He circles sniffing industriously as the others fan out around him to sniff in their own circles. A few of them approach Master where he lies beside the throne, but when he stirs, they all turn tail and flit-flee the room.

The sound is gone, but smells stay. The lightningflowers and the dew of night draw him out, and the movement of the air calls him out, and Master's voice does not call him back even when they are cradled in the claws of the bridge to out.

It smells of crazed fear here, and he instinctively urinates to cover the smell of mine and hurt and incomprehension and mine again. So do many of the others; some, though, turn back and disappear, slinking cowed back to the place where Master deems that wolves should be. There is blood here. He feels his shoulders become a ridge and his neck become a slope and his feet become a long prowl.

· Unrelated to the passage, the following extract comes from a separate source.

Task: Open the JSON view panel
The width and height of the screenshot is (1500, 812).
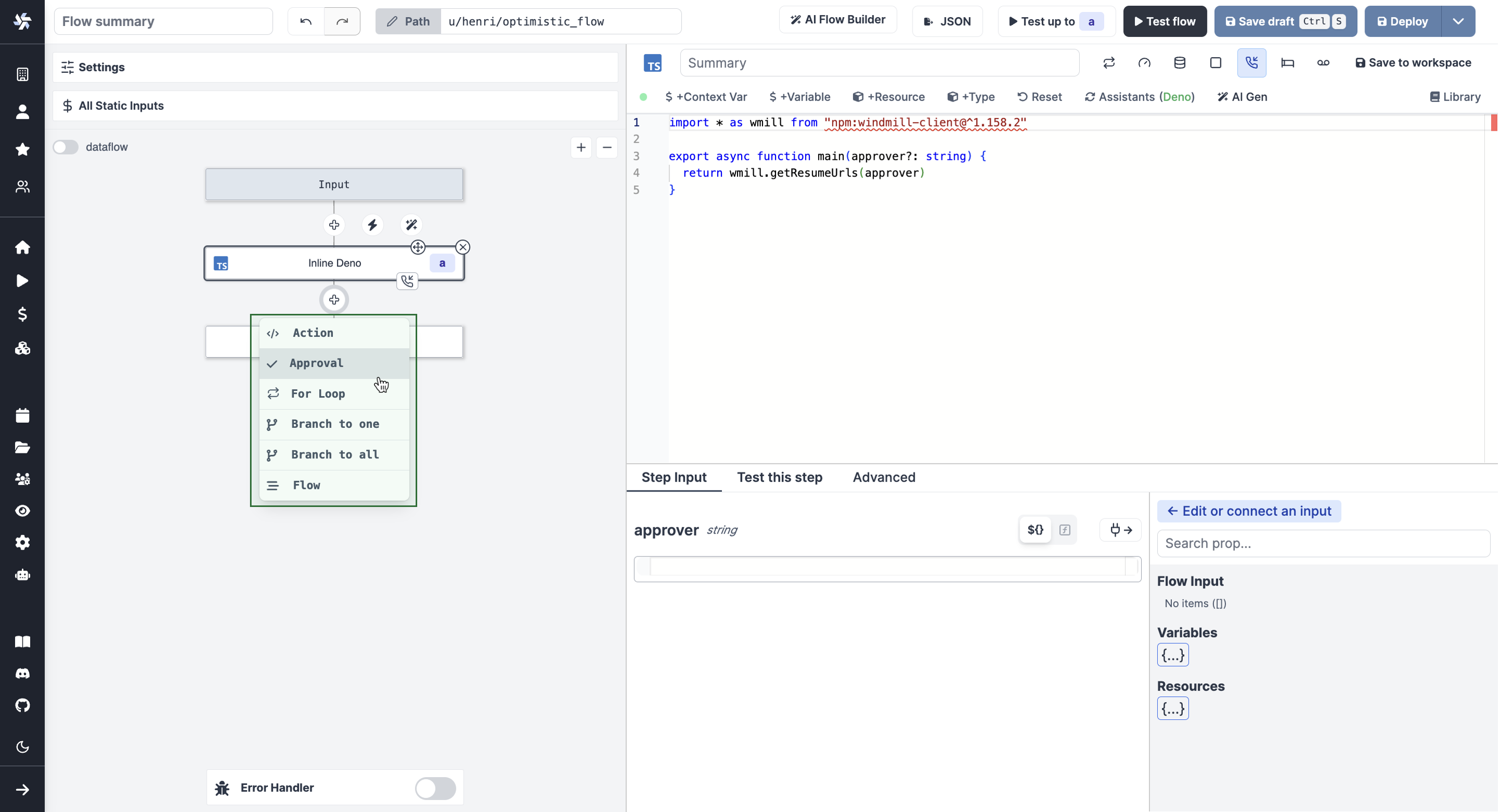Action: pos(947,21)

There is blood, and there is the lightningflower smell, and there is the furry, earthy cowermaking smell of Carcharoth.

He is not the only one who has appeased Carcharoth with light nips to his jaw, with rolling on his back and showing his throat. Carcharoth is second only to Master in ability to deliver pain.

There is so much outside. He raises his head and tests the air and looks around and above in a way he has not done in a long time.

There was the place with the water smell that Master did not see, and it may not smell of blood now. He could try to find that place. He could turn inside and go back where he belongs and wait to have his collar fitted again, one day be at Master's side and eat of manflesh from Master's hand. He has learned to look forward to this. If Master were wakeful, he knows his will would not stand up to Master's and he would return wherever Master wishes him to be. So he was made.

But there's a smell of light he's coming to know here among this welter of corrupting smells.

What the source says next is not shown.